Por que Lula e Temporão incomodam tanto a Igreja Católica
A Igreja brasileira discorda do programa de Lula que instaura a gratuidade dos contraceptivos. Para a instituição, o governo deveria investir os recursos da saúde pública em necessidades mais urgentes da população. A matéria é de Annie Gasnier para o
Publicado 09/06/2007 18:16
A Igreja Católica não gostou nem um pouco do novo programa de planejamento familiar que acaba de ser implantado pelo governo brasileiro, três semanas depois da visita, em meados de maio, do papa Bento 16.
“Trata-se de uma verdadeira febre anticoncepcional, de uma grave infração à lei natural que estabelece um vínculo entre a relação sexual e a transmissão da vida”, estima o bispo de Nova Friburgo, no Rio de Janeiro, Rafael Cifuentes, o presidente da Comissão Episcopal para a vida e a família.
O presidente Luiz Inácio Lula da Silva anunciou em 28 de maio, em São Paulo, o lançamento de um programa social para o seu segundo mandato, dotado de uma verba de R$ 110 milhões, que se destina a ajudar as famílias brasileiras “a evitarem gravidezes que não são programadas ou desejadas”.

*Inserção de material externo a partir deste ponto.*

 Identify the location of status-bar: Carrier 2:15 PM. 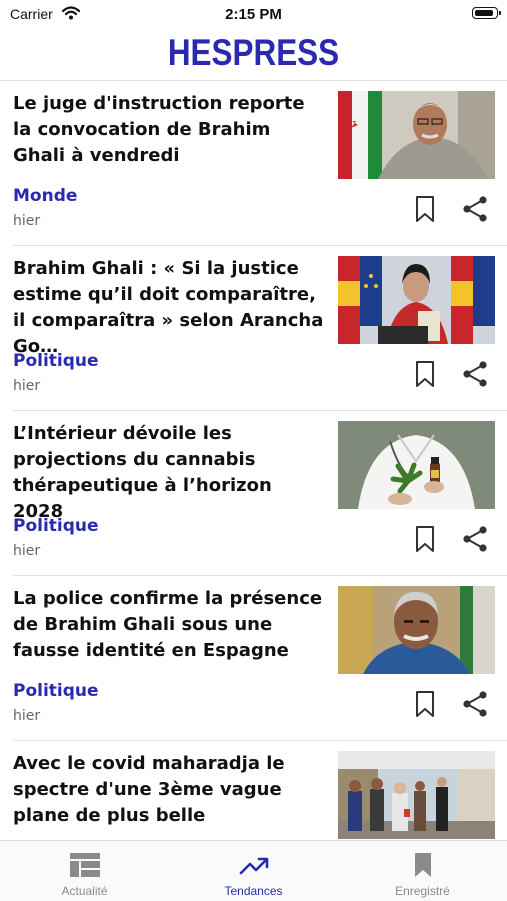
(254, 14).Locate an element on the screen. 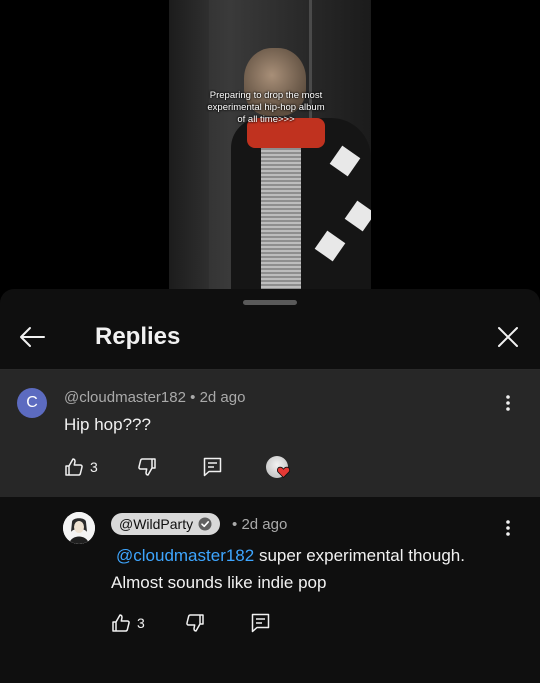  drag-handle is located at coordinates (270, 302). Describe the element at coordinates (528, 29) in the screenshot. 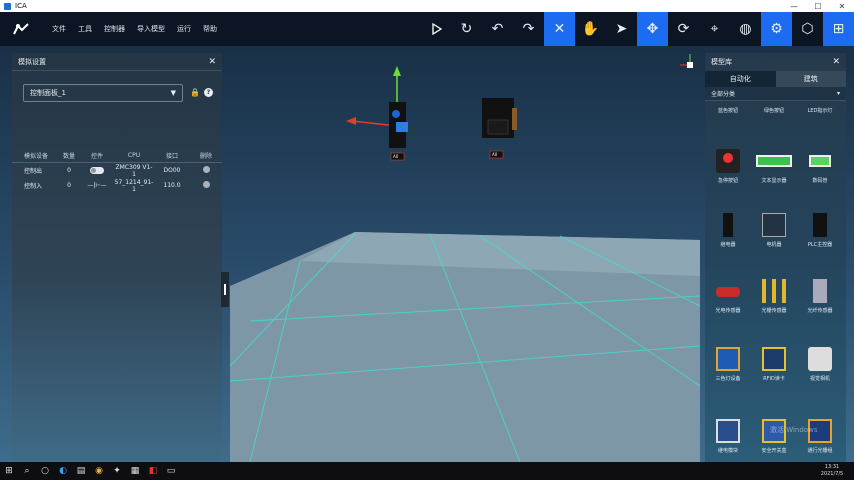

I see `redo-icon: ↷` at that location.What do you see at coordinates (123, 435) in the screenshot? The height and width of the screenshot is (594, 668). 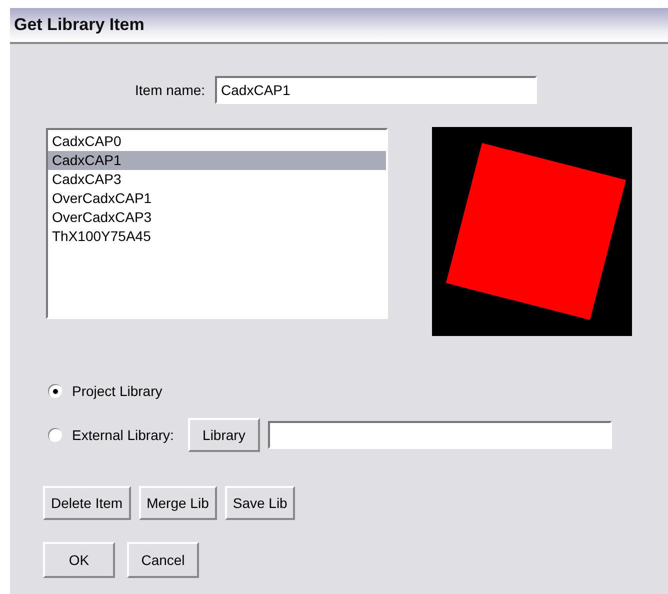 I see `radio-label: External Library:` at bounding box center [123, 435].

Trata-se de democratizar o acesso aos métodos contraceptivos, principalmente para as classes sociais as mais desfavorecidas e as menos informadas, uma vez que as famílias de renda mais elevada já planejam há muito tempo o número de filhos desejados.
Desigualdades regionais
No Brasil, a taxa de natalidade é de 2,4 filhos por mulher, mas o IBGE (Instituto Brasileiro de Geografia e de Estatísticas) estabelece distinções em relação a essa média. As famílias que vivem com menos de R$ 3 por dia têm 5,3 filhos – e até mesmo 6,3 no Nordeste, uma das regiões mais pobres do país. Enquanto isso, famílias cujo salário mensal está acima de R$ 2.000 têm 1,1 filho – ou seja, uma taxa equivalente à média européia.
Com isso, os custos dos métodos contraceptivos serão reduzidos de maneira drástica. O ministro da Saúde, José Temporão, anunciou a comercialização de cartelas de pílulas, de ampolas para injeções anticoncepcionais e de preservativos com um desconto de 90%, nas farmácias populares e afiliadas credenciadas pelo programa Farmácia Popular.

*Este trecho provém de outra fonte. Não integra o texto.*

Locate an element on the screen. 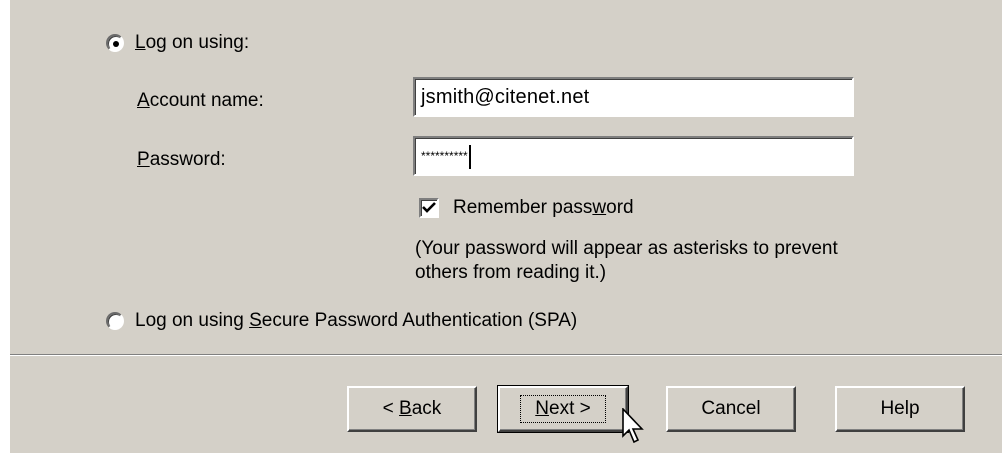 Image resolution: width=1002 pixels, height=453 pixels. spa-label-b: ecure Password Authentication (SPA) is located at coordinates (420, 320). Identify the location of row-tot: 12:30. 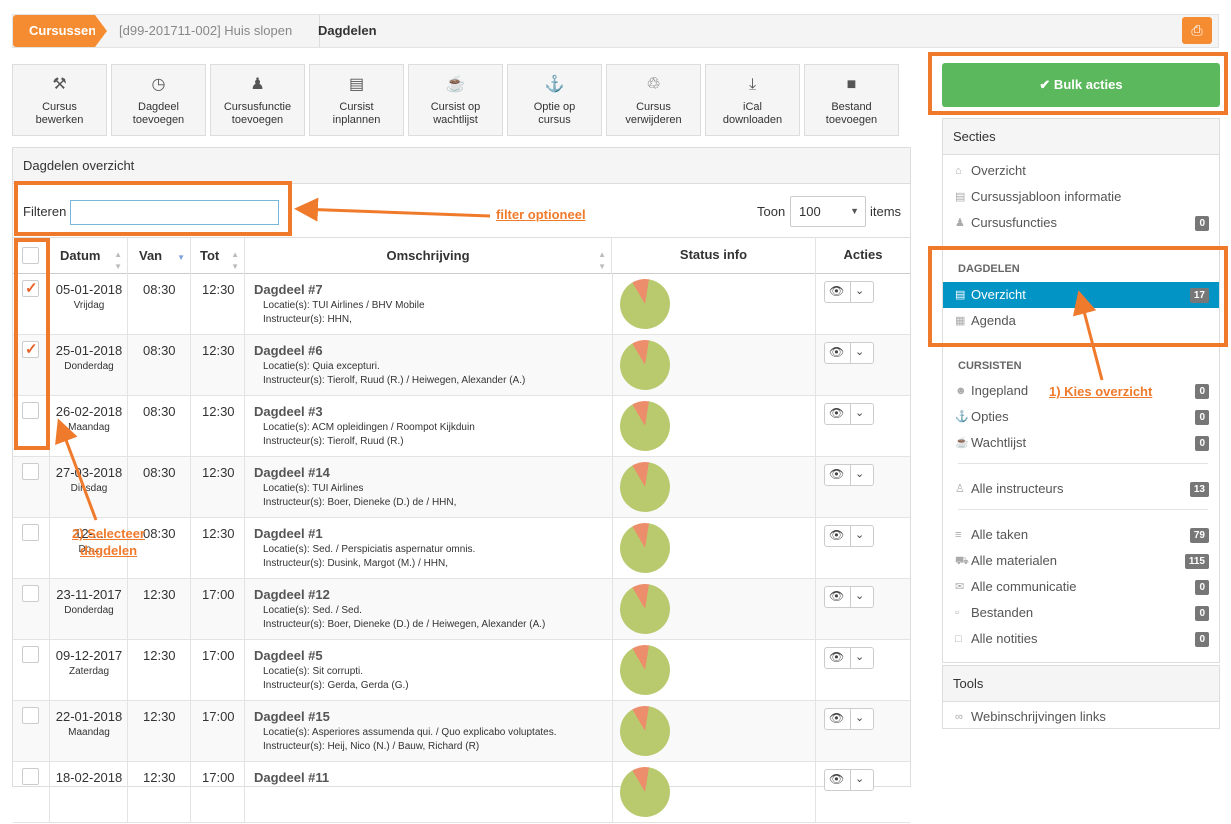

As pílulas e os preservativos já são distribuídos gratuitamente nos postos de saúde do Sistema Único de Saúde (SUS) – mas o objetivo é ampliar o seu acesso para um público mais vasto. Também serão incentivadas as vasectomias. Essas micro-cirurgias, que já vêm sendo praticadas de modo amplo, custam menos do que as operações de ligaduras de trompas.
Todos esses métodos serão objetos de uma campanha de educação nas escolas, nos centros comunitários, nos centros de saúde e nos meios de comunicação. Um dos seus objetivos é de alcançar as adolescentes das favelas das grandes cidades, onde, segundo o IBGE, os nascimentos aumentaram em 42%, dos quais mais da metade não foi o fruto de uma união estável.
“Cultura da morte”
O aumento da natalidade em favelas urbanas resulta num número cada vez maior de crianças abandonadas que vivem nas ruas. Assim, em qualquer esquina nos bairros residenciais, tais como os da zona sul do Rio de Janeiro, é possível ver moleques, cuja idade, em geral, não passa de 4 a 5 anos, fazendo malabarismos na calçada com bolas de tênis, diante dos veículos parados no farol.

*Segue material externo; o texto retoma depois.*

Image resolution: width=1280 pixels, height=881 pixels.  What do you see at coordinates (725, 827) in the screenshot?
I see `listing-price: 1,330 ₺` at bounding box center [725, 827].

Descalços, encharcados durante a estação das chuvas, trajando geralmente camisetas puídas, eles passam então entre os carros para pedir uma moeda. Nunca o pai ou a mãe aparecem nos arredores.
Três semanas depois da visita do papa, que condenou enfaticamente o aborto e a “cultura da morte”, Brasília fez questão de sublinhar que a sua iniciativa está orientada “em favor da vida”, uma vez que os casais terão a possibilidade de escolha para planejar a sua família.
Bento 16 havia preconizado antes a castidade em discurso que ele pronunciou perante 30 mil jovens reunidos em São Paulo. A reação da Igreja católica foi tanto mais viva que o ministro da Saúde também deu início a um debate sobre a liberalização da interrupção voluntária de gravidez, a qual permanece proibida até hoje – uma questão sobre a qual ele gostaria de organizar um referendo.
Para José Temporão e para o presidente Lula, trata-se de um problema de saúde pública: 1 milhão de abortos clandestinos estariam sendo praticados anualmente no Brasil, e 4 mil mulheres morreriam das conseqüências dessa cirurgia.